A major plank of General Mills’ strategy of brand building is investment in consumer marketing. In contrast to a number of its competitors, who have cut marketing spending in response to the global recession, General Mills has continued to grow its marketing investment, which is expected to increase in the high double-digits in fiscal 2009.


This has enabled it to increase brand awareness and focus on key consumer groups. General Mills has extended its marketing message to “reach out” to “multicultural consumers”, particularly “Latin American and African American moms”, Powell said.  As a consequence, this group is now General Mills’ fastest-growing consumer group in the US.

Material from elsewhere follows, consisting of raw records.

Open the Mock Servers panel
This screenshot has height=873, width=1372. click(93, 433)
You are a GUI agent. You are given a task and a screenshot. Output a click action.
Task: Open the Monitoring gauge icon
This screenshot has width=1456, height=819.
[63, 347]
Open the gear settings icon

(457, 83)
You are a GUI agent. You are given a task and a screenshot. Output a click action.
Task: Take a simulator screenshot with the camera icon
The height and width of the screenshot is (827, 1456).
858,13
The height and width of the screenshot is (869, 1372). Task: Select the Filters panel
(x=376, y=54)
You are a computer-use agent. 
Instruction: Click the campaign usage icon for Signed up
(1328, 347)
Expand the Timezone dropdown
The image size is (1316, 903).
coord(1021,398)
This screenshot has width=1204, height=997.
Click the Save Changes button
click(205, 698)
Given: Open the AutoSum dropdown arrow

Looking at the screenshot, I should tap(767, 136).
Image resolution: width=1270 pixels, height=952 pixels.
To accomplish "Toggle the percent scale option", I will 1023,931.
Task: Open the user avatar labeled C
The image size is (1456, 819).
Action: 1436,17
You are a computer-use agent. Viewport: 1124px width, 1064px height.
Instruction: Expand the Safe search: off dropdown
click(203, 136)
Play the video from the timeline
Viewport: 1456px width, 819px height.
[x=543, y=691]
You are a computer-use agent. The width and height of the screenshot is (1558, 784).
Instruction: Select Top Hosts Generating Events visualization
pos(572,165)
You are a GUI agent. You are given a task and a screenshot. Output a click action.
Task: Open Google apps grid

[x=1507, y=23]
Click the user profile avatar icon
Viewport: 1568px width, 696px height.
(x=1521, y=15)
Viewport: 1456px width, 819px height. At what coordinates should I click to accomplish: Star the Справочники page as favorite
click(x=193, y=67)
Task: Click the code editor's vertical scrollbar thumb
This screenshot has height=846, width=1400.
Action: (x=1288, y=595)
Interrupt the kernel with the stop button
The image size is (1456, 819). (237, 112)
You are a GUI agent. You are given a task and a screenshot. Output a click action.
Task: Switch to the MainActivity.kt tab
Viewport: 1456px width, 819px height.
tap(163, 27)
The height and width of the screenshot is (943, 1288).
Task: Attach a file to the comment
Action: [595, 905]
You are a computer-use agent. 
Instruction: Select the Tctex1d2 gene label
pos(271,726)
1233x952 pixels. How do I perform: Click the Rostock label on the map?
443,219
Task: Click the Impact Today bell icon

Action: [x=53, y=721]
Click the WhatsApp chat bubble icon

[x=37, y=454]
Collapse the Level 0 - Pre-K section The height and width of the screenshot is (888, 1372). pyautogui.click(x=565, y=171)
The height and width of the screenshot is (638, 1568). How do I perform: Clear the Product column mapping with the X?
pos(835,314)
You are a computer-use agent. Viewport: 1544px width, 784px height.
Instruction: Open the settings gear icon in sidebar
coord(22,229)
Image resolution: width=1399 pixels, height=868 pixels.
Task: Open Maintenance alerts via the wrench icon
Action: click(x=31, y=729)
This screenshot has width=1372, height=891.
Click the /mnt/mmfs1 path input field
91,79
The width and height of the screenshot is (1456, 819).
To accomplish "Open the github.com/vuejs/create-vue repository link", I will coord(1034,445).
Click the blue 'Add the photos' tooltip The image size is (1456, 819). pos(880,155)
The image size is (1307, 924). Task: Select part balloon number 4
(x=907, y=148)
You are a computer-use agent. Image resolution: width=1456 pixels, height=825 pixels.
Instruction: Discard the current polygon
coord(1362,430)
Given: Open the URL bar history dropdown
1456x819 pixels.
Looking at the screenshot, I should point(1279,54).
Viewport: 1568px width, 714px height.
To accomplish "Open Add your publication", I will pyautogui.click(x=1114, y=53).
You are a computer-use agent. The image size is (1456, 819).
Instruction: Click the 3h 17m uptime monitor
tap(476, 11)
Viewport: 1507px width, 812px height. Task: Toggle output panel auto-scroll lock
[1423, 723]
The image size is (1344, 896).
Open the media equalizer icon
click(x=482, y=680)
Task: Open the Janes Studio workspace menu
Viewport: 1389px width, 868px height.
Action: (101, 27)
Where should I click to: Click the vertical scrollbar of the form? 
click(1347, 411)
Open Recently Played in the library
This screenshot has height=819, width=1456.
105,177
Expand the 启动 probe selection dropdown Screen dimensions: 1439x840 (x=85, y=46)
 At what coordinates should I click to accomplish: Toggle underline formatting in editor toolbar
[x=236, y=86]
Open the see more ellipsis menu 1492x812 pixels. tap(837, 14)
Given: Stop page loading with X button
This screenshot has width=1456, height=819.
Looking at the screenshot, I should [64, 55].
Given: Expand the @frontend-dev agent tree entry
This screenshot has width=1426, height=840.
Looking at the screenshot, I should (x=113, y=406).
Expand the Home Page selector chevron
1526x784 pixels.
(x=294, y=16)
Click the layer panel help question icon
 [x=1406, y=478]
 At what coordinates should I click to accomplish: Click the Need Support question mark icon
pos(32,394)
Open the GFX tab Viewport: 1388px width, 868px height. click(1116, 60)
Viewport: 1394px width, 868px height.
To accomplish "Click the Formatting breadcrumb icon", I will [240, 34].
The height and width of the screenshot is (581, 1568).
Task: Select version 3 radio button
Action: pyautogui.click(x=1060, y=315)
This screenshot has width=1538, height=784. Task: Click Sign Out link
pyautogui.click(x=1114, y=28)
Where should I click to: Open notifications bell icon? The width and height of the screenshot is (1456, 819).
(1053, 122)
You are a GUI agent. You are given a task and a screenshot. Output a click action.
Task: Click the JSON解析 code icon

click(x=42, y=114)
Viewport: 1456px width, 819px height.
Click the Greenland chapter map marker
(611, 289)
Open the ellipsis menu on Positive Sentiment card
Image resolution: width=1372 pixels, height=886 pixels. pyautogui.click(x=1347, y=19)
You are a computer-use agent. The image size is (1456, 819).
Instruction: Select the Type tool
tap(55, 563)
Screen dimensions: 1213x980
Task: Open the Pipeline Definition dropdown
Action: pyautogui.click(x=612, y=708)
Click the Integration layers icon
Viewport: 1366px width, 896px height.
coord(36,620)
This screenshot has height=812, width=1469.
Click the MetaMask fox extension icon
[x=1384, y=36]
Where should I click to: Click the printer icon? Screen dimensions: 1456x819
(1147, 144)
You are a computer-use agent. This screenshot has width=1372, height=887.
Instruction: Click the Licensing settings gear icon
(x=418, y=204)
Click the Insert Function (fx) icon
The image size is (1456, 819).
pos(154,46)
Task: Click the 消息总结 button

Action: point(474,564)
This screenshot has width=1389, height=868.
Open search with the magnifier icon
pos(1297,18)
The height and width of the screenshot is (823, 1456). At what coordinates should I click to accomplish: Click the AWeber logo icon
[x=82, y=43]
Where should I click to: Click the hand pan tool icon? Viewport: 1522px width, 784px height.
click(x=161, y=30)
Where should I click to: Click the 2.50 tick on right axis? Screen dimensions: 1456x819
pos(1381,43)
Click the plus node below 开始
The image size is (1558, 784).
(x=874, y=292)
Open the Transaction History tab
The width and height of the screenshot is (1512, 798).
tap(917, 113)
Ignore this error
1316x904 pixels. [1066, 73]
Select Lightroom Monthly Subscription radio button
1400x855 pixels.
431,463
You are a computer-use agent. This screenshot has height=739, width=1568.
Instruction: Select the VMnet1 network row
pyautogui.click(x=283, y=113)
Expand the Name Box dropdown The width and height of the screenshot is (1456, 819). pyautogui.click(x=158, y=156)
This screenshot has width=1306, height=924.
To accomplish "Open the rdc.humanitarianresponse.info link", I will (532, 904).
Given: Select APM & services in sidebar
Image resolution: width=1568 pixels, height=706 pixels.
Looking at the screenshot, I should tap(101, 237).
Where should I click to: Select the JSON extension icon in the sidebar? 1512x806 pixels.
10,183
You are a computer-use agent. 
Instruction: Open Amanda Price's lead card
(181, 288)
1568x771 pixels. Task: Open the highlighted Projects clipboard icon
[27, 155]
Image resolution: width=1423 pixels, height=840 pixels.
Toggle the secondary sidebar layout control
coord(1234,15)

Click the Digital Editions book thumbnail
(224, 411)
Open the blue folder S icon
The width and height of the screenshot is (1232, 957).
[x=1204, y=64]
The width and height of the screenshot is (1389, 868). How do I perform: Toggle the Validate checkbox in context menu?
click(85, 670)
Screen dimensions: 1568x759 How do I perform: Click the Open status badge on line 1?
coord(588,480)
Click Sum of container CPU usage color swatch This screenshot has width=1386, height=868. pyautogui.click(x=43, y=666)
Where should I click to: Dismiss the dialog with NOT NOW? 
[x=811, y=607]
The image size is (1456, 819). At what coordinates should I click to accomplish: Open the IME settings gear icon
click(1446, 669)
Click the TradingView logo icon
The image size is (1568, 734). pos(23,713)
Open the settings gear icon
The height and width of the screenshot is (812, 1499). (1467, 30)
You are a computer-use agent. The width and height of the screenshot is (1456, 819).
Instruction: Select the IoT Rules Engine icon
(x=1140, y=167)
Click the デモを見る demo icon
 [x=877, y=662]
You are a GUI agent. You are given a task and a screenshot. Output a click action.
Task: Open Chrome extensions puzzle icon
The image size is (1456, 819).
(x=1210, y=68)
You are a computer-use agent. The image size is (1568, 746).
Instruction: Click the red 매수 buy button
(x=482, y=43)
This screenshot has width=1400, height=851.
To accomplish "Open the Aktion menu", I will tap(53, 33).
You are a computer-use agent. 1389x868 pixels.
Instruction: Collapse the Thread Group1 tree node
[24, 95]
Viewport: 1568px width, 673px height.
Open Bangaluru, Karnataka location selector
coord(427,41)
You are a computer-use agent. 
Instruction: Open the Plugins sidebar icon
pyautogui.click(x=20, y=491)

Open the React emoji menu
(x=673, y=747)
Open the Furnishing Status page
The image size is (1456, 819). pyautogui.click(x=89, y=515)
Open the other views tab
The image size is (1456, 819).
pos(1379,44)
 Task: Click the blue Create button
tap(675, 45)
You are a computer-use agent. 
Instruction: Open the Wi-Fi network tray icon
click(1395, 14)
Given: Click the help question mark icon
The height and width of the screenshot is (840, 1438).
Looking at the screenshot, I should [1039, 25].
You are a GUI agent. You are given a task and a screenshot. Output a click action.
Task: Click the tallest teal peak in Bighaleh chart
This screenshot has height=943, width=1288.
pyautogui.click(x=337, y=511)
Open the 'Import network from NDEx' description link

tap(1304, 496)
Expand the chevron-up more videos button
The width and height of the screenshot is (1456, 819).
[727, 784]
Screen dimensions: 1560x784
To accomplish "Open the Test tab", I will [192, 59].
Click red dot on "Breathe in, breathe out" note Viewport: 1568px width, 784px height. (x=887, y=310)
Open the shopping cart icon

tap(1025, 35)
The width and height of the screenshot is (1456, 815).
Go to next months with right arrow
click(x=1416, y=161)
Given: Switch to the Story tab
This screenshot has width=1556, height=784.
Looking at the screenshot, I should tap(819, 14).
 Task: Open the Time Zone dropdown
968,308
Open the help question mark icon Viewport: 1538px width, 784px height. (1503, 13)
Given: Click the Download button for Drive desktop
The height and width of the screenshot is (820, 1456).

General Mills has also invested heavily in digital marketing, with the development of websites offering dinner suggestions and recipes.


Looking to fiscal 2010, Powell concluded that General Mills is well placed to benefit from its growth momentum, an assessment that Edward Jones analyst Jack Rousseau shares.


“General Mills is a well-run company. They are doing all the right things. They’ll have a good year next year,” Rousseau predicts.


General Mills has said that it is “comfortable” with market expectations for healthy earnings growth of around 7% in fiscal 2010. This forecast comes despite the fact that the company has one less trading week in the year – which is equivalent to stripping off about 2% from earnings growth, Rousseau tells just-food.


Nevertheless, General Mills will face some significant challenges over the coming 12 months.


During yesterday’s presentation, Powell indicated that the company does not anticipate that pricing actions in fiscal 2010 will match the price hikes of FY 2009, meaning that sales gains will likely be lower in the coming financial year.


However, General Mills emphasised that it expects sales to be driven by volume growth and market share gains. Additionally, with the commodity markets for grain expected to stabilise, input cost pressures are also expected to ease.


In the US, another issue facing General Mills is the increasing challenge from private label. To General Mills, the key to tackling this threat is effective brand management. Through its focus on marketing, General Mills believes it will successfully convince consumers that its branded products justify a premium price. 


However, according to Rousseau, the impact of emerging private-label competitors remains uncertain and much will depend on the wider trading environment.


“We’ve seen some private label impact. Will that continue, increase, or flatten out? A lot will depend on the economy,” he suggests.


While many US retailers indicated that the trend to reduce the number of SKUs they carry hit its peak in the first quarter, another issue that General Mills will have to grapple with is the tendency for its retail partners to streamline their offerings. 


“There is a massive consolidation to come in the number of brands stocked by retailers in the US. It never has been viable to stock so many and this downturn will trigger the long overdue shake-out. Those brands that remain relevant will survive,” independent analyst James Amoroso tells just-food.


However, with its stable of strong brands – many of which occupy the number one or number two positions in their respective categories – General Mills comes to the table with a strong negotiating position and will likely be able to retain shelf space.


The US retail segment is General Mills’ largest market, where it generates sales of $9.1bn. With US growth rates likely to remain slow for some time to come, General Mills has expanded its international footprint.


On a constant-currency basis, international sales grew 10% in the first nine months of fiscal 2009 – although the strength of the US dollar meant that sales were up only 4% after currency exchange.


By enlarging its presence in overseas markets – including high-growth markets like China and Russia – the company has looked to offset the slower rate of growth in the US.


While General Mills will clearly have to face a number of pressing challenges in the year to come, the company has a well thought-out strategy and is prepared to tackle them head on.


In a difficult trading environment, General Mills, it would seem, has a recipe for success.